Turkey, Anzac Day, and Disappearing Religious Freedom, by Murray Campbell.

As Australia commemorates Anzac Day, Turkey is on the edge of democratic suicide, as her people vote on a referendum that will introduce sweeping changes to their constitution.

Since the failed coup d’état in July last year, President Recep Tayyip Erdogan has tightened his control over the country. Many thousands of people have been imprisoned, journalists arrested, and Christian missionaries deported. …

Turkey will in effect become an autocratic state. Many people also fear that Turkey is transitioning from being a secular state with a Muslim majority, to an Islamic State with a non-Muslim minority. …

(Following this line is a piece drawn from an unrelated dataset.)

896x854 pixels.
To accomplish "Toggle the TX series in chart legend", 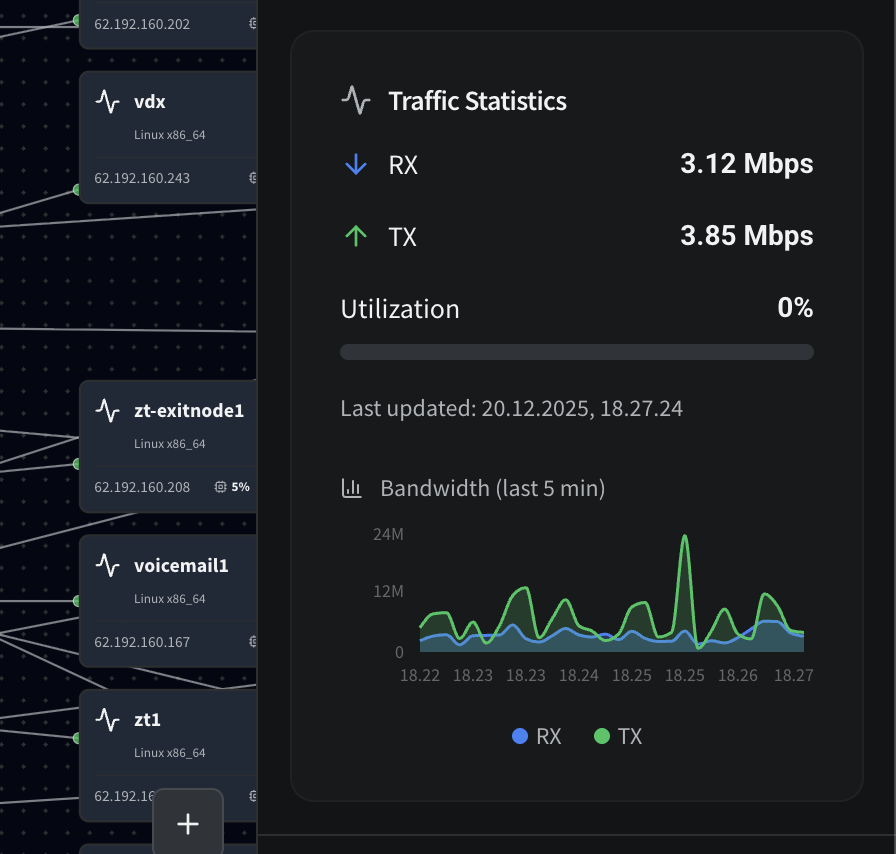I will (x=618, y=737).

As the sun sets over the Bosphorus, we would be mistaken to think that Turkey’s situation is an isolated one, for all over the world we are seeing the expulsion of pluralist societies in favour of authoritarian secularism and religious monochromism.

Victoria:

When our nation adopted the language of secular, as in Section 116 of the Constitution, the intent was that the State would not create or be controlled by any given religious persuasion. Today, the language has been hijacked by popularists who allege religion has no place in the public square, whether in politics or education and even in the workplace. Such a position is not derivative of constitutional law or of reason, but the sheer and persistent belief in unbelief.

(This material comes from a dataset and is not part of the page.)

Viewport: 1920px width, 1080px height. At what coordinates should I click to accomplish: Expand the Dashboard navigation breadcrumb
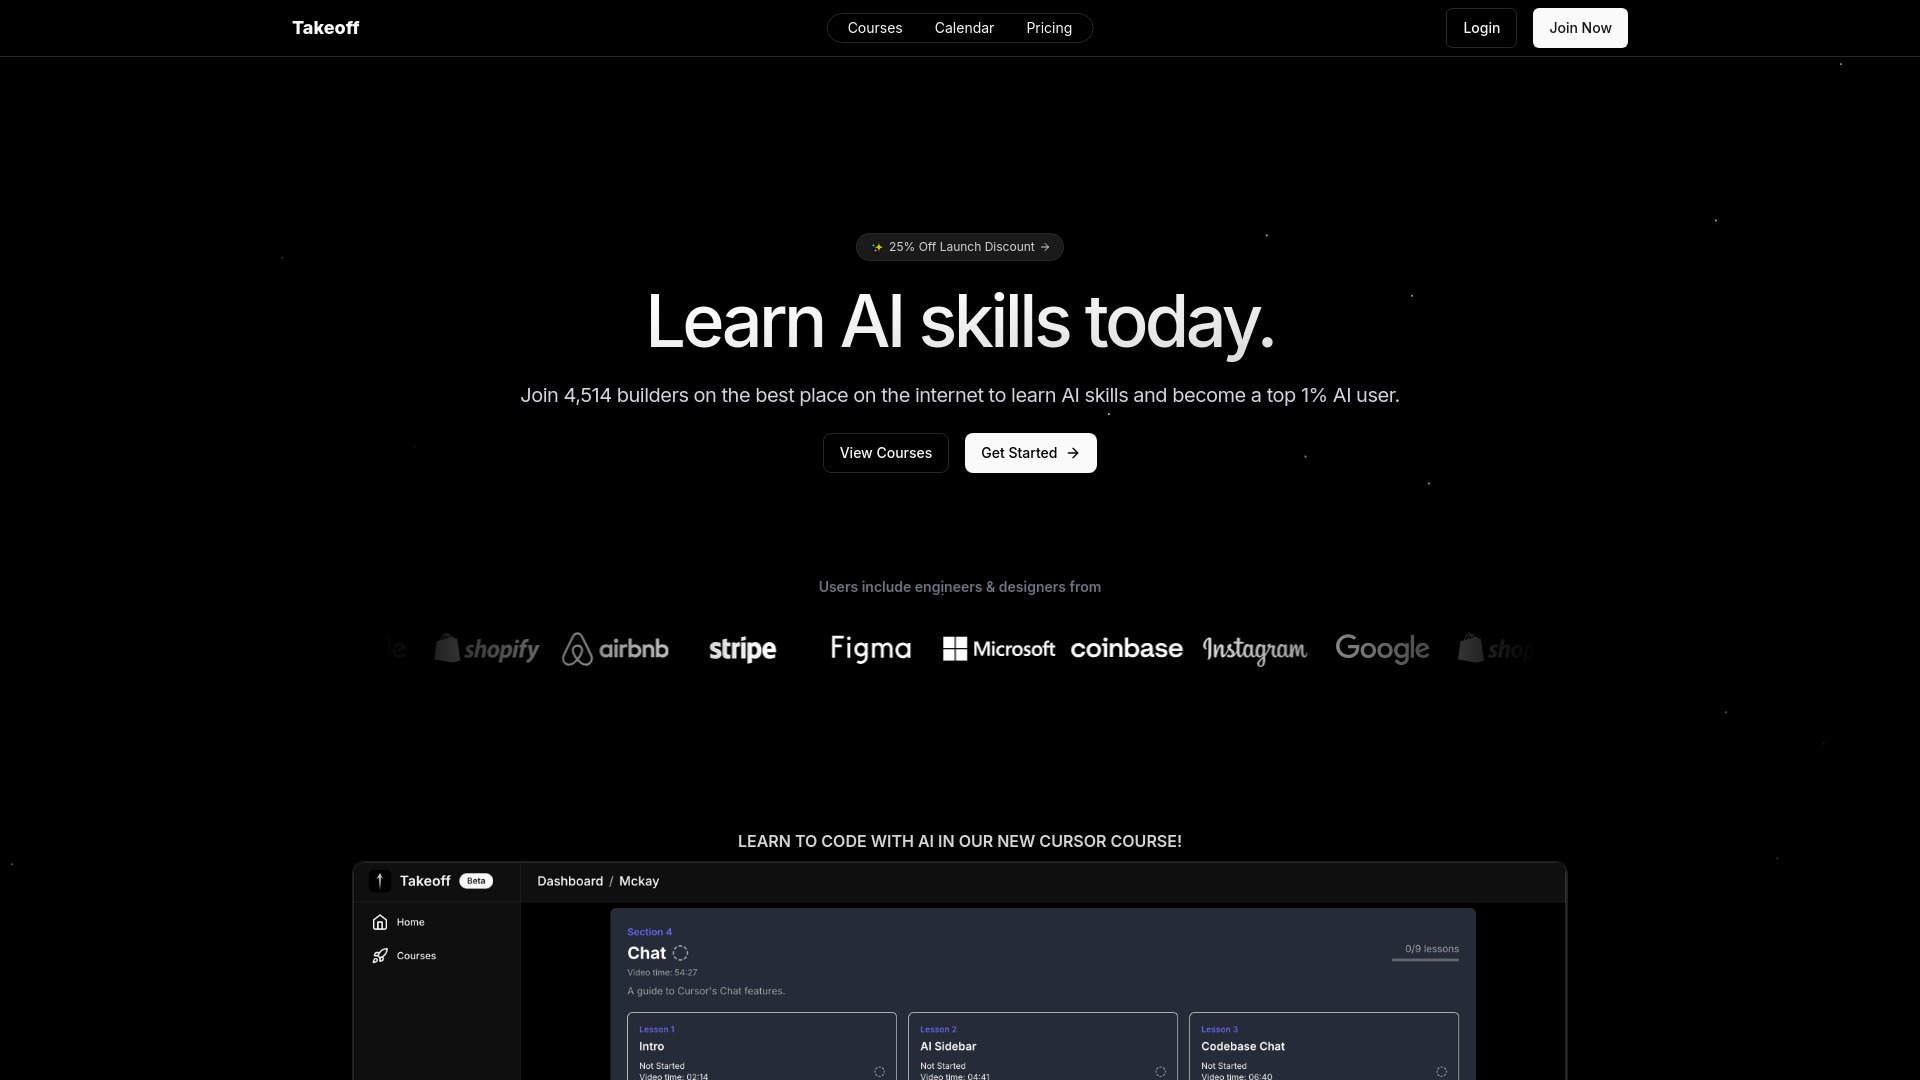(x=570, y=881)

My own state of Victoria is the sharp edge of progressive politics in Australia, and it is so because authoritarian secularism has substantial sway culturally.

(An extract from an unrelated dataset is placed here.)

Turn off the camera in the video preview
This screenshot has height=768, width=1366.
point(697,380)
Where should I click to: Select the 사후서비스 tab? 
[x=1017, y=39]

What is happening is this: society has begun limiting free speech in order to push out beliefs that don’t fit the current cultural milieu, and the intent is to fill that space with the agenda of the sexual revolution. What is true of Victoria is true for most other parts of Australia, and is happening across much of the Western world. The tensions are not ours alone, but with no greater zeal in Australia than what we are witnessing in Victoria. …

It is not as though the current Victorian Government is entirely anti-religion; rather, it wants a sanitised religion and for it remain outside public discourse. In other words, progressive politics wants religion controlled. …

The future is authoritarian secularism in Australia, and authoritarian Islam in Turkey:

A pluralist society, which Australia is, only continues so long as those in authority allow alternative views to be expressed publicly. The fact is that a State Government, and a number of mainstream political parties across the nation, are not only questioning freedom of religious practice, but have begun issuing policies to quell views and practices that don’t conform to the new morality. …

To the surprise of many, the global movement in the early 21st Century is not away from religion to irreligion or from faith to reason, but away from philosophical pluralism to both religious and secular authoritarianism.